Durbar

The Durbar festival is celebrated at the culmination of the two great Muslim festivals Eid al Fitr and Eid al Kabir (Eid al Adha). On the big day, in Katsina and Kano, there is a parade of ornately dressed horsemen, Emirs dressed in ceremonial robes, muscle-bound wrestlers and lute players in headdresses.

The day begins with prayers outside each town, followed by processions of horsemen to the public square in front of the Emir's palace. Here, each village group takes their assigned place before the Emir arrives last of all with his splendid retinue. Groups of horsemen then race across the square at full gallop with swords drawn, pass a few feet from the Emir and stop to salute him.
After all the action, the Emir and his chiefs retire to the palace and drumming, dancing and singing continue into the night.

The durbar is a celebration of that longstanding horse culture. Horses and camels became critical to the survival of highly developed city states, such as Kano, Katsina, and Zaria in the Hausa-speaking region as early as the 14th century. Horses, along with slaves, gold and salt, formed the backbone of the expanding trade across the Sahara with Egypt, Algeria and Morocco before Christopher Columbus sailed to the Americas. Emirs based their military might on the cavalry. Powerful lieutenants, under a chief cavalry officer, the madawaki, would lead forces of horsemen, loaded down with lances, axes, shields, and chain-mail coats into battle against rival states.

The durbar is also fired by the fervour of Islam. At the height of the jihad, in 1804-1812, Usman dan Fodio, as the state's single spiritual authority, would gather troops in his capital at Sokoto during the dry season to plan out the year's war strategy. The empire lasted 100 years, and by the end, it had pushed across the hot dry savannah west to the edge of the great rain-forest areas of the West African coastal region. There, where horses and camels could not long survive, the tidal wave of Islam petered out.

Yet the durbar is also in part the work of the British. The word itself comes from the Persian darbar, which means court-room or hall of audience. A special durbar marked the proclamation of Queen Victoria as Empress of India in 1876. After Sir Frederick Lugard invaded northern Nigeria with his West African Frontier Force and conquered the Sokoto Caliphate in 1903, durbars were organised to remind their subjects and the old emirs of their subordination to the Crown.
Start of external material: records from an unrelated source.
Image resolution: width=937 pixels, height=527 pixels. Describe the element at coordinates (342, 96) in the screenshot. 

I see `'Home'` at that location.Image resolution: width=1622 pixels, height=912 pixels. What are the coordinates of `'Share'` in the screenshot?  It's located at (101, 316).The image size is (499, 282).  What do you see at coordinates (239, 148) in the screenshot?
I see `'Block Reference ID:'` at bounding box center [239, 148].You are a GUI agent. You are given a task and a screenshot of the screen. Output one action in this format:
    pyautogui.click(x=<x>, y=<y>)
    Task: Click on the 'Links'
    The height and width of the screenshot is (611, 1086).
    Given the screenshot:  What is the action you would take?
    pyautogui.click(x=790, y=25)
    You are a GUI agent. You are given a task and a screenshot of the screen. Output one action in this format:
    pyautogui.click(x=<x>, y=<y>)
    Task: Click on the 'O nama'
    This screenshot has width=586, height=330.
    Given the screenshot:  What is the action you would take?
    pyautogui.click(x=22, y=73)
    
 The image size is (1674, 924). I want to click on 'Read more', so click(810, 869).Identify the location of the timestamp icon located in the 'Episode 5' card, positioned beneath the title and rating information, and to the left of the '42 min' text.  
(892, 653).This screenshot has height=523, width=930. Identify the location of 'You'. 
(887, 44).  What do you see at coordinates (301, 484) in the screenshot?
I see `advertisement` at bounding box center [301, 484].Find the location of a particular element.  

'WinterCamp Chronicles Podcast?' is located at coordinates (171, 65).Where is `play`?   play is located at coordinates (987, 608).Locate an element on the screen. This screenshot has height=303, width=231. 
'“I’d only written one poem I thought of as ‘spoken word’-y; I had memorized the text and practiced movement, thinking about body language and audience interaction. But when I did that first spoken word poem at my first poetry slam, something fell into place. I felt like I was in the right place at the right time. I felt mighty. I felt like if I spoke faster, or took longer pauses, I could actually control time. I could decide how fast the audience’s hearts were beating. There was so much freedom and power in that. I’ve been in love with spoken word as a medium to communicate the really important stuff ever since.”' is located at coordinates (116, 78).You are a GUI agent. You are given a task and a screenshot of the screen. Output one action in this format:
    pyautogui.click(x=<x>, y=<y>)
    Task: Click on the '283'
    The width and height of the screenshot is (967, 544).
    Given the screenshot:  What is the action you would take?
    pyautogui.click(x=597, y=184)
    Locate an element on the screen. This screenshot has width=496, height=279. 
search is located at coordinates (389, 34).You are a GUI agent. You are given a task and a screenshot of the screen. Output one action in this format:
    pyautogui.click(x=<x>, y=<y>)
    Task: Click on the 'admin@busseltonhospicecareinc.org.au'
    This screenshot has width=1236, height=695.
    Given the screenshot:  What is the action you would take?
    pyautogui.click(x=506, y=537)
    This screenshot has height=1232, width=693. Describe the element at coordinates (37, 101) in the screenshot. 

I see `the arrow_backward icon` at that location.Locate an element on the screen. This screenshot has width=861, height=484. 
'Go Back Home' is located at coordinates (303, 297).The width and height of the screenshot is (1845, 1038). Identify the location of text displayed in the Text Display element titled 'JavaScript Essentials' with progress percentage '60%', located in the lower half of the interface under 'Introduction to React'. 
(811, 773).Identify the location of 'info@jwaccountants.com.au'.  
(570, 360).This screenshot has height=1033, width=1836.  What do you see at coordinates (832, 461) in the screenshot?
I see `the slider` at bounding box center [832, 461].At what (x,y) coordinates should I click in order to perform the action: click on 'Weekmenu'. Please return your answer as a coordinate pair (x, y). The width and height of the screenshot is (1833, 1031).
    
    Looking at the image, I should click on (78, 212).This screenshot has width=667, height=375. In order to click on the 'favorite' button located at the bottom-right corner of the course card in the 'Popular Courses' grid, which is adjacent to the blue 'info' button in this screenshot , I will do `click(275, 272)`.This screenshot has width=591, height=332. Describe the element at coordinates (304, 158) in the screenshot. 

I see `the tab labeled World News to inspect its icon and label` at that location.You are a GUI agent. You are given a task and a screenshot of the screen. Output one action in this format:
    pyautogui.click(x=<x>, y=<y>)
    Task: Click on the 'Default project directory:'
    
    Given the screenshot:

A grand durbar also saw in Nigeria's independence from Britain in 1960.

In modern Nigeria, the durbar is timed to mark the end of Ramadan. It is a celebration of the day that Abraham is said to have offered his son as a sacrifice, and God said a ram would do. As a result, a ram's life is not worth much at this time of year, when the markets are full of animals heading for slaughter.